1. Field of the Invention
The present invention relates to a wire straightening device which is capable of reliably accomplishing the wire straightening task while being lightweight and compact, and which may be mounted on an arm end of an arc welding robot within the restriction of load weight. The present invention is also concerned with a welding torch incorporating such a wire straightening device.
2. Description of the Prior Art
In the art of carbon dioxide (CO.sub.2) welding, Metal Argon Gas (MAG) welding and/or Metal Inert Gas (MIG) welding, it has been an established technique to continuously feed welding wire to a torch so as to perform the welding operation intended. Welding wires are of two types according to the amount in which they are used, namely those wound and stored in a pail pack and those wound on a reel. Of these two types, the pail pack type wire is wound and stored in a predetermined manner in a pail container comprising an inner and an outer cylinder, and during the welding operation, the wire is continuously drawn from the container to the torch.
In general, welding wires are conditioned to have high tensile strength. However, the wires become distorted during the manufacturing process, particularly when they are wound into a pail container in a coiled configuration. The wires also become spirally twisted when they are drawn from the pail container. As shown in FIG. 1, when such twist remains on a welding wire 14, the tip of the wire 14 extending from a nozzle 12 of a welding torch 10 swings irregularly as the wire is drawn from the nozzle 12, resulting in a zigzag welding bead and/or out-of-centricity on a work to be welded. In manual welding, such swing of a wire tip can be more or less eliminated by the operator monitoring the welding line. However, this requires substantial skill and experience. With automatic welding devices such as arc welding robots and self-travelling welders, the swing of wire at a nozzle tip can lead to fatal defects.
Various wire straightening devices have been devised heretofore to straighten distortion and/or twist of a welding wire drawn from a pail container and eliminate swing of the wire at the nozzle tip. While the prior art devices have generally been successful in straightening welding wires, they are rugged in construction and bulky, and significantly heavy.
When the above-noted CO.sub.2 welding, MAG welding and/or MIG welding are carried out for a large amount of work, for example, in an automobile assembly line or under welding conditions where man power is impractical, computerized, multi-articulated welding robots are generally used. Specifically, as shown in FIG. 2, the arc welding robot includes a robot body 16 with an arm 18 turnably and tiltably secured thereto, and the forward end of the arm 18 has a welding torch 10 serving as a wrist.

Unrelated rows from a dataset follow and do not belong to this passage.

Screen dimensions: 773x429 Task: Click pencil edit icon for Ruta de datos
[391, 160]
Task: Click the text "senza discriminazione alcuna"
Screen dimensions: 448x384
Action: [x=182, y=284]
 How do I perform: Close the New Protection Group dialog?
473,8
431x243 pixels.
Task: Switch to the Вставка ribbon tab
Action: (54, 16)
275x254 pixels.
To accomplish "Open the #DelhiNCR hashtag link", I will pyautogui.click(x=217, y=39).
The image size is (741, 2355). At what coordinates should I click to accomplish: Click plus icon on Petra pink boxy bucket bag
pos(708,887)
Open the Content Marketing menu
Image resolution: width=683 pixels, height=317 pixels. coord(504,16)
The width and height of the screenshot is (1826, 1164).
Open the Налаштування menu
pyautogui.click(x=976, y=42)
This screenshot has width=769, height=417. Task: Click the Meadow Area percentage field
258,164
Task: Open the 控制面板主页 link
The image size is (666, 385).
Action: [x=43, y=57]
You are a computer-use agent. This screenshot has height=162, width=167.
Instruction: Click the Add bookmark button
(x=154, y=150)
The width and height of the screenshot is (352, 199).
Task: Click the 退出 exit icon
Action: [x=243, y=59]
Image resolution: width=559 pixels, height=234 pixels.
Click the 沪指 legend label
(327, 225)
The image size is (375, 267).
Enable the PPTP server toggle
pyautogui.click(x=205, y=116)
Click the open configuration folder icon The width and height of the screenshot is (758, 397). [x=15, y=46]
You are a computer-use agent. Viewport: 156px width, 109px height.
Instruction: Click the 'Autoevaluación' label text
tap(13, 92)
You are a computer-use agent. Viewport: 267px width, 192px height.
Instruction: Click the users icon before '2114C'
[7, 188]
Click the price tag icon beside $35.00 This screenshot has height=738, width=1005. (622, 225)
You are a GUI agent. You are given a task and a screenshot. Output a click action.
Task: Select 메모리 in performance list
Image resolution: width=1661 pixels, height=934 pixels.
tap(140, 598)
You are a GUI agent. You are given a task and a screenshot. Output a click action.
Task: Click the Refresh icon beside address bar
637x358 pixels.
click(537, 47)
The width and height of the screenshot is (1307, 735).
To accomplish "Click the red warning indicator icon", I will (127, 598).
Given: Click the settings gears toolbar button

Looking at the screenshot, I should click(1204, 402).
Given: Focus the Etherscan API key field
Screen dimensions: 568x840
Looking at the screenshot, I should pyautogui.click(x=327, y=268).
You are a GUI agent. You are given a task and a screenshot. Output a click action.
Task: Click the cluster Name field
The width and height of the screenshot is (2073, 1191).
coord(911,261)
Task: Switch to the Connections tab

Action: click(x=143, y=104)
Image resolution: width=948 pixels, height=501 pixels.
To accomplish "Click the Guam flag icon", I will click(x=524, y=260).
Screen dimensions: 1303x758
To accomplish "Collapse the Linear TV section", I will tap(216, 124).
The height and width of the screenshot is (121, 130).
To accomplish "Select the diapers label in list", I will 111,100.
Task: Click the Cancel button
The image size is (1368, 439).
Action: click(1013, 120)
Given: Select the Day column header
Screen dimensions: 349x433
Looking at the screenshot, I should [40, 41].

Thus, wire is drawn from a pail pack 22 as it is straightened by a known straightening device 24 provided on the base portion of the arm 18 and a cooperating wire feeding motor 26 provided downstream of the straightening device 24, to be fed to the forward end of the torch 10 through a flexible conduit 28. In this arrangement, the welding torch 10, which serves as a wrist, is capable of performing three-axes motion including, for example, horizontal turning, vertical turning and vertical swing. The motion of the welding torch 10 relative to the work to be welded is controlled in accordance with the programmed procedures inputted in a control unit (not shown). It will be noted that the hose for supplying shield gas and cable for supplying positive welding current are not shown in FIG. 2.
When the welding operation is performed using the multi-articulated robot as described above, the welding torch serving as a wrist is capable of performing three-axes motion for example, and hence the torch end provides a composite motion derived from each of the three-axes motion. Thus, in the construction shown in FIG. 2, when the welding torch 10 effects the complex, composite motion, the welding wire 14 of which the twist has been removed by the straightening device 24 will again be given a twist and other distortion in the path from the device 24 through the conduit 28 to the torch 10. For this reason, the tip of wire 14 extending from the torch 10 tends to swing irregularly, as mentioned hereinbefore. Specifically, the straightening device 24 mounted on a base portion of the arm 18 does not work on the twist imparted to the wire between the straightening device 24 and the welding torch 10. In the welding robot, therefore, the straightening device should preferably be located immediately before the torch 10, thereby straightening the twist and distortion produced in the path up to the torch.
It will be important to note that in the multi-articulated robot, load weight which may be supported by the wrist is limited. If the load weight exceeds the limit, accurate and smooth motion may not be attained. Therefore, from an idealistic viewpoint, the straightening device should be located on the torch itself which is mounted on the forward end of the arm, but this has been practically difficult because of the restriction of load weight as noted above. In addition, the previously known wire straightening devices do not attain perfect performance in that they sometimes fail to straighten welding wires perfectly.